The course on Reinforcement Learning is basically a crash course on parts 1 and 2 of Sutton and Barto's excellent book on RL. Furthermore, also some Deep Reinforcement Learning not covered in the book is treated, including for example Trust Region Policy Optimization.
Next to theoretical and practical homework, the students also write a blogpost on a reproducibility study they do, where me and my colleagues investigated DQN.
Overall a great course!
Machine Learning 2
Overall, this was in my mind a pretty good course. Many students found it to be too theoretical, but I personally found it pretty good. The teacher of the course was now promoted a professor for the maths department, but I heard it’s essentially the same under the new teacher.

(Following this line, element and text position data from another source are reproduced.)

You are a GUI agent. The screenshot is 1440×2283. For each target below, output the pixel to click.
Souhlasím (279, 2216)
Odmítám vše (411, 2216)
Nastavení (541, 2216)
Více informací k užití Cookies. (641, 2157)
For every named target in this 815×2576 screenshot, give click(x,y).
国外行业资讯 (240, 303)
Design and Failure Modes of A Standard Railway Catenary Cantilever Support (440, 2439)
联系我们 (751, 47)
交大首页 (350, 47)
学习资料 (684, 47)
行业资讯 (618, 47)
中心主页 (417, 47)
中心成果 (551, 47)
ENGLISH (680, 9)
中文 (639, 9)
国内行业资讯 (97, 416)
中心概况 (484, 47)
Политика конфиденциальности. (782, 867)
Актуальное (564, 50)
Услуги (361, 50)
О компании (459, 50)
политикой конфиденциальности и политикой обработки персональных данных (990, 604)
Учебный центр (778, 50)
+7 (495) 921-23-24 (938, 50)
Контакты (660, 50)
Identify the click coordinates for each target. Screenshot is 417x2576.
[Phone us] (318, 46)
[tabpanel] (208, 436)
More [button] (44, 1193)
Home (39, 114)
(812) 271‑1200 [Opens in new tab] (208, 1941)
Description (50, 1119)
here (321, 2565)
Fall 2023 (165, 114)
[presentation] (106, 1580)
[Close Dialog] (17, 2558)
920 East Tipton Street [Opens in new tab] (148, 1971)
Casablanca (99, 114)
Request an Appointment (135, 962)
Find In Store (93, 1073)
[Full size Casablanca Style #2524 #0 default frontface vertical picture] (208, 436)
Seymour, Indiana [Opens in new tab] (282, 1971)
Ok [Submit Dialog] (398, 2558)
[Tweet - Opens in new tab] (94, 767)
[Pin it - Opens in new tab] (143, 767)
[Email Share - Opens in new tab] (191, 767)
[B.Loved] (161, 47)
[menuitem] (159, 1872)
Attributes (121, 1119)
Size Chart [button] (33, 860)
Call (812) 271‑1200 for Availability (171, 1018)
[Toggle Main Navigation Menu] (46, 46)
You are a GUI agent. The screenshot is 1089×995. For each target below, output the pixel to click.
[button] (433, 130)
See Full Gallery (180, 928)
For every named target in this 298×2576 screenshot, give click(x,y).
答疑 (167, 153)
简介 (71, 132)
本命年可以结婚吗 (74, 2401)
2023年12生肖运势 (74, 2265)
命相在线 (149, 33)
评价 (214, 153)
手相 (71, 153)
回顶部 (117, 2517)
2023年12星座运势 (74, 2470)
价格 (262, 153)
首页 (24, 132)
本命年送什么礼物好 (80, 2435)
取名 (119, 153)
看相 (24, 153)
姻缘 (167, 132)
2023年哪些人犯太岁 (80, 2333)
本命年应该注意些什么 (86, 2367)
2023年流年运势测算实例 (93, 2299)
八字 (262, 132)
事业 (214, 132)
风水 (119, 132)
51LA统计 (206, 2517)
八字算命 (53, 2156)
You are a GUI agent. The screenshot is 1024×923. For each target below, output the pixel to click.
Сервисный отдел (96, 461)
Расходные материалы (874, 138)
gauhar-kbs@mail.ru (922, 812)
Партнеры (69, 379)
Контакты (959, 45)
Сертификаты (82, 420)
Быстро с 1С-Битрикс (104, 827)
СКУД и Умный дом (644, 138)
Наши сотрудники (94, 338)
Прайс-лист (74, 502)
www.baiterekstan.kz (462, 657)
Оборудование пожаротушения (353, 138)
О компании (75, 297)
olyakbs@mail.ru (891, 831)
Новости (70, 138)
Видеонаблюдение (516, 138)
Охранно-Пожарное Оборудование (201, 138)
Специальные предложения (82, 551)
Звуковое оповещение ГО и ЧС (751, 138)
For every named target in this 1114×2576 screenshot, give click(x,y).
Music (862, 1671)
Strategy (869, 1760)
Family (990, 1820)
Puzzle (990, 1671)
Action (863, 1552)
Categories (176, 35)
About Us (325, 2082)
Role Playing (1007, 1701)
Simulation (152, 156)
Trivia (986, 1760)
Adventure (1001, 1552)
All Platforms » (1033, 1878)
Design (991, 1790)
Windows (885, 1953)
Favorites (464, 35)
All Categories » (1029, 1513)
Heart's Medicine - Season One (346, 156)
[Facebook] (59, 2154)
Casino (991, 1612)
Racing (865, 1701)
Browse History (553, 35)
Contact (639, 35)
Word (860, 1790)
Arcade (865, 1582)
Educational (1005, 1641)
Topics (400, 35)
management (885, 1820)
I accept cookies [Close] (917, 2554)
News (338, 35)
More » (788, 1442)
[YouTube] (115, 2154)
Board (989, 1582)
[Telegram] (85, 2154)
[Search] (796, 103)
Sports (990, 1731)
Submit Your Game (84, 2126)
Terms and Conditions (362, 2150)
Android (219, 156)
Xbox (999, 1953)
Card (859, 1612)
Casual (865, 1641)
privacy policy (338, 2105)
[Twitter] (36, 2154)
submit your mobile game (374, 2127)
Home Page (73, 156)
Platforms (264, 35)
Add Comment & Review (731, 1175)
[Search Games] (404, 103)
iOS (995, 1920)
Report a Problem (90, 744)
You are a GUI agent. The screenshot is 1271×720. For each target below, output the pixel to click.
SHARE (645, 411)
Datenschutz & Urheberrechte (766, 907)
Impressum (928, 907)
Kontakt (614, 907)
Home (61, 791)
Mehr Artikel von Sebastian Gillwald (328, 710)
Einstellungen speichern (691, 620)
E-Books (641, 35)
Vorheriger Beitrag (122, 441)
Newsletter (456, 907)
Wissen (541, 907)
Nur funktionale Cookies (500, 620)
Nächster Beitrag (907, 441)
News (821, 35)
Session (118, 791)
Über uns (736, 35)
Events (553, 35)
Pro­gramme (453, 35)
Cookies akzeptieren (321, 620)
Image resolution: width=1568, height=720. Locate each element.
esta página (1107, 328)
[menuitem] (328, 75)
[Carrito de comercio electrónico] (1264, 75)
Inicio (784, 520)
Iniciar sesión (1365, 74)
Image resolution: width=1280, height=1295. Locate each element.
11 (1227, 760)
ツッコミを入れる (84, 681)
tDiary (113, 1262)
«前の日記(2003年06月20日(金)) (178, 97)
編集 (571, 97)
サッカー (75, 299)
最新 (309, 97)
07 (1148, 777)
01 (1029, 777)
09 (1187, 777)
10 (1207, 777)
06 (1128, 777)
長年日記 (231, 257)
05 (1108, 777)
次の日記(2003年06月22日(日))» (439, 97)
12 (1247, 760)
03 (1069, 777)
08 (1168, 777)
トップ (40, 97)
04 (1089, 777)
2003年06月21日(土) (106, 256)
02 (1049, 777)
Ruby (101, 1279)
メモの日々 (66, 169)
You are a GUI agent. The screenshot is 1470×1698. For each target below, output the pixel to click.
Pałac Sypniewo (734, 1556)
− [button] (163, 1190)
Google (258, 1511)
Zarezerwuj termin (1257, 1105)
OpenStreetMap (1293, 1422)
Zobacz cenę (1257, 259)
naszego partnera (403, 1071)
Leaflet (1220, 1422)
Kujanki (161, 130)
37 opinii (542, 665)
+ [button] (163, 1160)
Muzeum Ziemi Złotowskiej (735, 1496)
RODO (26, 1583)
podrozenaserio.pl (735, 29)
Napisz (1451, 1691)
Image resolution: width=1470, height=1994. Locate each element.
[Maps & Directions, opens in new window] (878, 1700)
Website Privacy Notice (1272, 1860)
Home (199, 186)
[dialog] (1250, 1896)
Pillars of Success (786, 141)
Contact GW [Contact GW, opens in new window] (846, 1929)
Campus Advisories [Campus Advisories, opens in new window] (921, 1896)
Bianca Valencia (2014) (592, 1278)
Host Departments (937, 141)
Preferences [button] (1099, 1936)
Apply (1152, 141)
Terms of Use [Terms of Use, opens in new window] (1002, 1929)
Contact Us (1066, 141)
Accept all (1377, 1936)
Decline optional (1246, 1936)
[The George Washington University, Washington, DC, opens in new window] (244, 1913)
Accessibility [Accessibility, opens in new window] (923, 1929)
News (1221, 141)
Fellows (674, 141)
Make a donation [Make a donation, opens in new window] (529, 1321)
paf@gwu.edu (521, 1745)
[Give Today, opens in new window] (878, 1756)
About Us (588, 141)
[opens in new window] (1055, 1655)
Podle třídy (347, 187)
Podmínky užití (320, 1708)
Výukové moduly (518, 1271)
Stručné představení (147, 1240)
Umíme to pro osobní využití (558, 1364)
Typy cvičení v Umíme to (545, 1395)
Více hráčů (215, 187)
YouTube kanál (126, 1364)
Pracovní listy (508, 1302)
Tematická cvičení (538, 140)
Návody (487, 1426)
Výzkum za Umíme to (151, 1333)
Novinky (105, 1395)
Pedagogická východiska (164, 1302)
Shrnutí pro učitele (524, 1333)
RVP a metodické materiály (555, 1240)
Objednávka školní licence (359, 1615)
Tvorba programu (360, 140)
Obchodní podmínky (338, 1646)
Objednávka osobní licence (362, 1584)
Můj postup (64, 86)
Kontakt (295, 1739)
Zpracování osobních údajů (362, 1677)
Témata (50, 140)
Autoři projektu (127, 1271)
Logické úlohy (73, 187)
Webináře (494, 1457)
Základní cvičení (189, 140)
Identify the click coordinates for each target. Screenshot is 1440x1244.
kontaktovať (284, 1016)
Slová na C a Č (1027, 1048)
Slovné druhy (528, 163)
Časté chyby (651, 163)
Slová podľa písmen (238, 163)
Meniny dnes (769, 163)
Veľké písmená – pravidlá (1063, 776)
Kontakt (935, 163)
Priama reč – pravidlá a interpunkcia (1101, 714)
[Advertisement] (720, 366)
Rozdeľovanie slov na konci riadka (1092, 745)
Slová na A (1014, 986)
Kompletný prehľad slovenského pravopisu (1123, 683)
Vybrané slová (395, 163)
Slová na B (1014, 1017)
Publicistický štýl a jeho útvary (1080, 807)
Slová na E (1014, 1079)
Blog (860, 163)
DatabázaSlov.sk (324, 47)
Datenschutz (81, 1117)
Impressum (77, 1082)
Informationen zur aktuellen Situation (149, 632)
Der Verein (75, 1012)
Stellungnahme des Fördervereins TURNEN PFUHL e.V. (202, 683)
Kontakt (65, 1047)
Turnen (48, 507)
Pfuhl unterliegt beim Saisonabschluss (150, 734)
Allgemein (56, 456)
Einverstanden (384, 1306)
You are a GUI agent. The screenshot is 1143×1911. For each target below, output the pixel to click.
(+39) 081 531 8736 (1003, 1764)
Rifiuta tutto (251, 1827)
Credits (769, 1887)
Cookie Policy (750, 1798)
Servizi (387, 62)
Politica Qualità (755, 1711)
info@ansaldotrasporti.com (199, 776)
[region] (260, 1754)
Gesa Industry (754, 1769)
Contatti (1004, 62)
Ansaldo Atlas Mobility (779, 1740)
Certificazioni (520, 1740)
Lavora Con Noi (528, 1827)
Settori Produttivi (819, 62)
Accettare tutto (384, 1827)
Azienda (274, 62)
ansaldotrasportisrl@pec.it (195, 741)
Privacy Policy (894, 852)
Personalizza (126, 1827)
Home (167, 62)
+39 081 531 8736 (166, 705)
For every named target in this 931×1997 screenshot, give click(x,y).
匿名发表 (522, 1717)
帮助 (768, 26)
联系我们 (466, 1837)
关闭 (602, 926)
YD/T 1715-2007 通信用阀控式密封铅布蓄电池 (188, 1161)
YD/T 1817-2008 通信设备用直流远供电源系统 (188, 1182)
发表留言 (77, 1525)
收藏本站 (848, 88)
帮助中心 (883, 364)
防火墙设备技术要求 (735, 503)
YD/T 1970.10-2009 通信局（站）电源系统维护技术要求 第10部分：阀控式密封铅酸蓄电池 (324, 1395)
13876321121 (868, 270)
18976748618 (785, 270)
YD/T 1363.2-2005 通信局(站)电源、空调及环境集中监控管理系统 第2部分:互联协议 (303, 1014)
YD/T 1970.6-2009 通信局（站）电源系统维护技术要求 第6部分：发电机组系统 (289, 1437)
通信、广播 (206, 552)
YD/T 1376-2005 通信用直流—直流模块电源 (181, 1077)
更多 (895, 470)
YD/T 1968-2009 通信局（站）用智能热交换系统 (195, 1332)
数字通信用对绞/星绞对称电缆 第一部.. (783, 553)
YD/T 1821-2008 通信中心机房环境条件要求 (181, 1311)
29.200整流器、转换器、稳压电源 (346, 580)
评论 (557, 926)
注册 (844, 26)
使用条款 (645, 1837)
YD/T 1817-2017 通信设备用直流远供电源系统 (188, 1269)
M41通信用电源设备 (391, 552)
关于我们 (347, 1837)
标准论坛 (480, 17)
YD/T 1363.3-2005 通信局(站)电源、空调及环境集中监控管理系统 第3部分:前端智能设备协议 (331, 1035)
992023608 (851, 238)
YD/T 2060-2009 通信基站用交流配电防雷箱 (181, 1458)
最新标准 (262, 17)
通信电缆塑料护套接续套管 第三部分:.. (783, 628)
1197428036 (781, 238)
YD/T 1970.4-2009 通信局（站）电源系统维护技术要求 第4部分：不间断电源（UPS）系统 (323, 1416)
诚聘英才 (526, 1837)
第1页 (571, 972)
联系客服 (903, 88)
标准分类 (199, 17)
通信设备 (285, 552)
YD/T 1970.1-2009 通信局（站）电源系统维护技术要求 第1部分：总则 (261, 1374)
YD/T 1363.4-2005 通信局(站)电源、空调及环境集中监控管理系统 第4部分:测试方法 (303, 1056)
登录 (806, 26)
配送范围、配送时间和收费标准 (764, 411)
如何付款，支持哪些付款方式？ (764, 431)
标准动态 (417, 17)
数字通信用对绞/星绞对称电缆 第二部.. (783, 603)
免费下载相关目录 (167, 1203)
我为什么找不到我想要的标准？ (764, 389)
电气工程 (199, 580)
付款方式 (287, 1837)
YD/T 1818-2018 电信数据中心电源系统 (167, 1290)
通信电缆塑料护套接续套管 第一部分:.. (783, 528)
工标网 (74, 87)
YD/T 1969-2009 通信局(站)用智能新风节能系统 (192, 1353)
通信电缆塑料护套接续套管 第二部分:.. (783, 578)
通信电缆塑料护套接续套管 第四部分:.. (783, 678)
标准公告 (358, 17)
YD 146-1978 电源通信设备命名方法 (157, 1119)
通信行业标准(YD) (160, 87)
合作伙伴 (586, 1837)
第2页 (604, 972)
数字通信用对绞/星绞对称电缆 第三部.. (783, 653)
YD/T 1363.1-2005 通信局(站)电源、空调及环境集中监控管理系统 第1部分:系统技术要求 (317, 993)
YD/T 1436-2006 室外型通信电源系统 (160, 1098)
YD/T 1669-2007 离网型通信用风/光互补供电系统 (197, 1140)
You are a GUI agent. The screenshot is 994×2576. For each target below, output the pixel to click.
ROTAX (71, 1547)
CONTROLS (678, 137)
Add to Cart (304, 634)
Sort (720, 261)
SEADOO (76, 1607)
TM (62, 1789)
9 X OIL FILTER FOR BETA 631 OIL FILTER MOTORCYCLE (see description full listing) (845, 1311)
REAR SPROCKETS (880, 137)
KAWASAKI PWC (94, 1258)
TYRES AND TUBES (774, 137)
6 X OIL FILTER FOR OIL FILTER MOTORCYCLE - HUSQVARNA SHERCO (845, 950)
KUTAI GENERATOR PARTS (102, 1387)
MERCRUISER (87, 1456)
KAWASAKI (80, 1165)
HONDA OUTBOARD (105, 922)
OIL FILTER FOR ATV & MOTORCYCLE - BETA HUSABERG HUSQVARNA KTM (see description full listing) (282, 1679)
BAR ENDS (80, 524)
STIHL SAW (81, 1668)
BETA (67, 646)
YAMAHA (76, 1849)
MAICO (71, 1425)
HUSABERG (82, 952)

I'm not sure how the course will change with a new teacher.
Free Choice Elective courses
In this category, students can collect at most 12 CP, which corresponds to two courses. I did two courses in this category:
Machine Learning Theory
This course is part of Mastermath, a joint effort of Dutch universities to deliver mathematics courses at the master level for everyone in the Netherlands. It is a completely theoretical course with no coding involved. Different from the other courses, it is a 4 months course instead of only 2 months.
Topics of the course include PAC-learning, Rademacher Complexity, Online Convex Optimization, and AdaBoost. It’s a good course with quite some work. The theoretical exercises are more difficult than in any AI master’s course in Amsterdam, but not more difficult than exercises in typical maths lectures.
Information-Theoretic Learning is a course by Peter Grünwald from the University of Leiden, who also coordinates the course on Machine Learning Theory. It is basically a course on the Minimum-Description Length Principle on which Peter Grünwald has written a book.
Topics covered in the course include Kolmogorov Complexity, Shannon's Coding theorem, Markov Models, Jeffrey's prior, MDL Prediction/Model Selection/Estimation, ...
I would say the course is pretty good, albeit the connection to modern Machine Learning is a bit lacking.
Other courses worth considering:
Of course, I only took a handful of the courses available. Other courses worth considering (not exhaustive, heavily biased towards my interest in more principled theoretical courses):
- Mastermath has more interesting mathematical courses. Measure-Theoretic Probability Theory, several Optimization Courses, Dynamical Systems and Quantum Information Theory are only some of them. All of these courses are only available as free-elective courses, however, i.e. you can’t collect more than 12CP.
- A course on Computational Social Choice.
- A rather mathematical Game Theory course.
- A new Course on Causality.
- A new course on Deep Learning 2 (continuing the excellent Deep Learning course that already exists) is planned, but doesn’t exist yet.